= John Cozens (musician) =

Canadian musician (1906–1999)

John Cozens (27 April 1906 - 5 April 1999) was a Canadian arts administrator, arranger, choir conductor, and tenor of English birth. He became a naturalized Canadian citizen in 1950.

==Early life and education==
Born in Tottenham, London, Cozens moved with his family to Canada in 1913 at the age of 7. At the age of 12 he began singing on the radio and performing as a church soloist; pursuits he was actively involved in from 1918 to 1950 in Toronto. At the age of 18 he entered the Toronto Conservatory of Music where he was a voice and conducting student of Francis Combe from 1924 to 1929. After graduating he pursued further studies privately with Nina de Gedeonoff from 1930 to 1935.

==Career==
During the Great Depression, Cozens and his wife, singer Winnifred Pitman, founded and directed the Toronto's Council Choir. He served as the conductor of several other Toronto-based choirs, including the Tallis Choir, which specialized in polyphonic music, from 1935 to 1965. In 1951 he and S. Drummond Wolff co-founded the Orpheus Choir of Toronto which performed for four seasons. In 1972 he began conducting the Ontario Civil Service Choir with whom he was still active in the 1990s.

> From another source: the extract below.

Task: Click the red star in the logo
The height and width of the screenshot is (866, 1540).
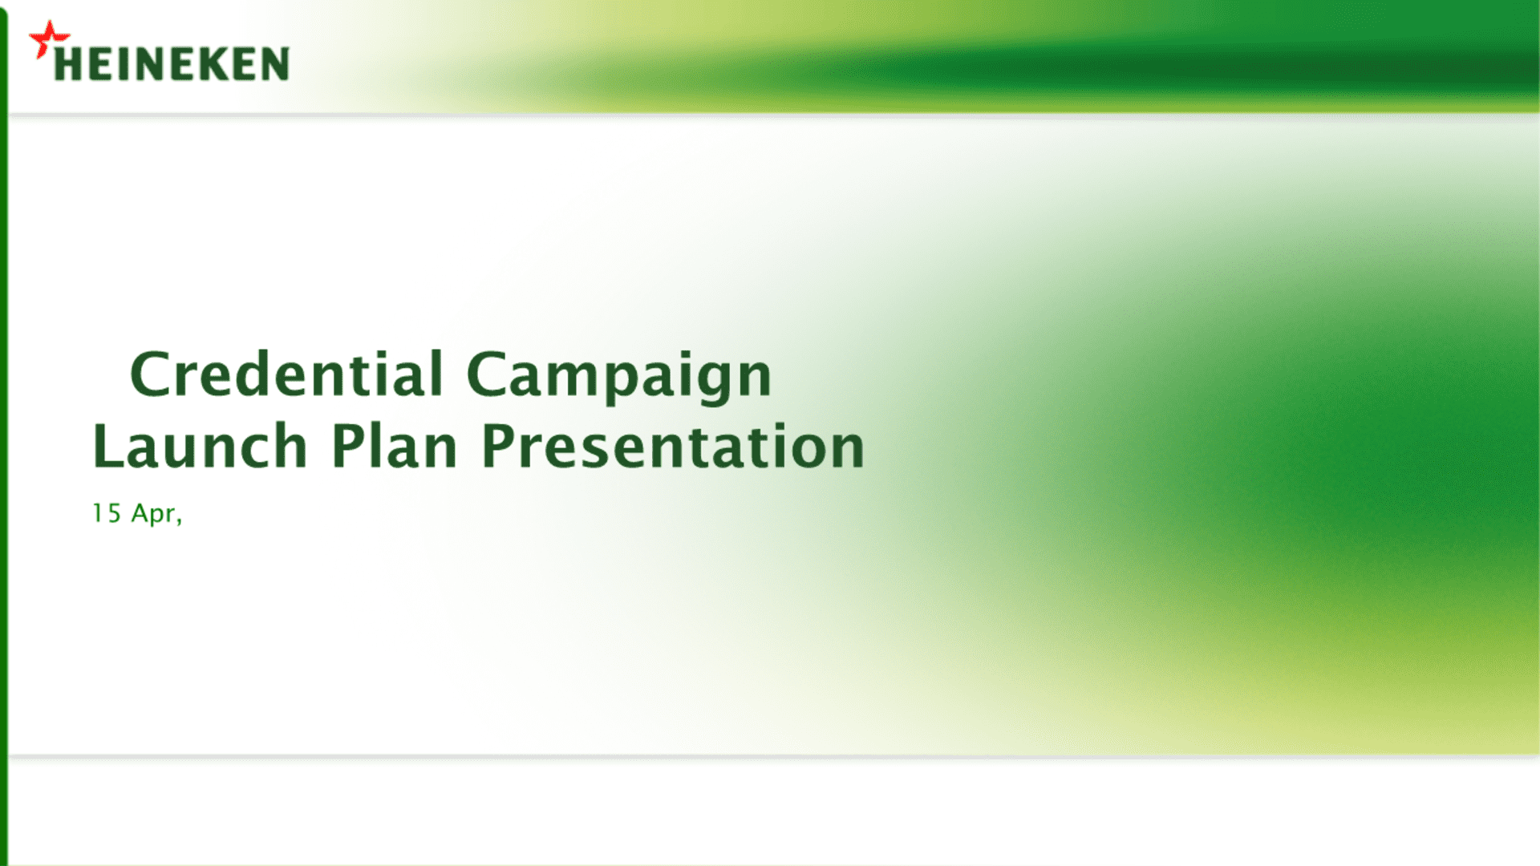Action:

Cozens was secretary of the Canadian Music Council from 1944 to 1976. Upon his retirement from that position he was awarded the Canadian Music Council Medal for outstanding service to Canadian music and was named honorary secretary. He served as the publicity director of the Toronto Conservatory of Music from 1945 to 1949. He was manager of the Toronto branch of the Western Music Co. from 1949 to 1952. He held the post of chief of protocol for the Ontario government from 1960 to 1972 and later worked in a similar capacity for the Canadian National Exhibition.

During his life Cozens also was a frequent guest lecturer on sacred music. He was named an Honorary Life Member of the Royal School of Church Music in 1987. He was also a heraldic artist. He died in Port Hope, Ontario at the age of 92.